- Interactive map of Bombay Bakery

Restaurant information
- Established: 1911
- Owner: Aqdas Channa
- Food type: Bakery
- Location: Hyderabad, Sindh, Sindh, Pakistan
- Coordinates: 25°23′16.47″N 68°21′44.88″E﻿ / ﻿25.3879083°N 68.3624667°E

= Bombay Bakery =

Bakery in Hyderabad, Sindh, Pakistan

Bombay Bakery is an old bakery located in Hyderabad, Sindh, Pakistan. It was named after an Indian city, Bombay.

==History==
Bombay Bakery was founded by Pahlajrai Gangaram Thadani in 1911. Thadani, a Sindhi Hindu, was from Dadu, Sindh.
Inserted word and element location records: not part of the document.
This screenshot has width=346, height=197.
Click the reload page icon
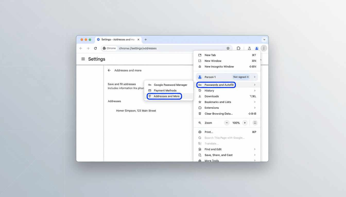(x=95, y=48)
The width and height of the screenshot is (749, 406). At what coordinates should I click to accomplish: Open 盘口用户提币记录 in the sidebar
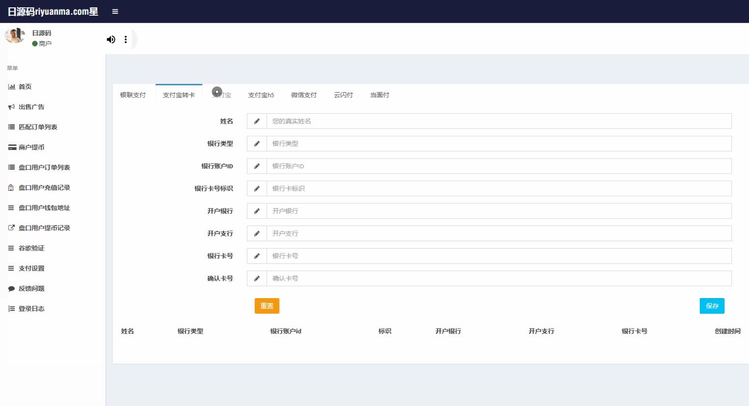(44, 228)
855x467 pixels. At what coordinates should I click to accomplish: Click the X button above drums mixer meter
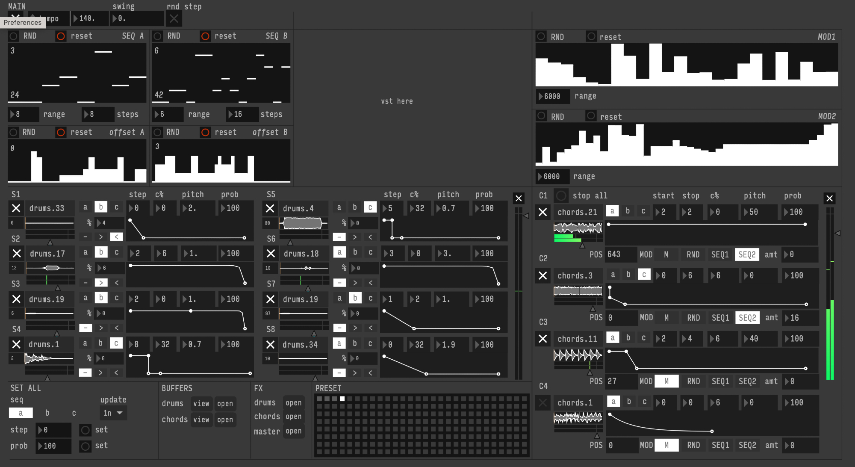pyautogui.click(x=519, y=198)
In 1948, Pahlajrai Gangaram Thadani died and his son Kishinchand Thadani became the owner. He expanded the business and wrote a number of recipes.

In 1960, his son, Kumar Thadani took over the business. He remained unmarried throughout his life, adopted a son, Salman Shaikh, who was converted to Islam after his death in 2010.

In 2014, a previously secret recipe was made public by a former baker.

==See also==
- Karachi Bakery, a similar bakery in Hyderabad, India, named after Karachi, Sindh.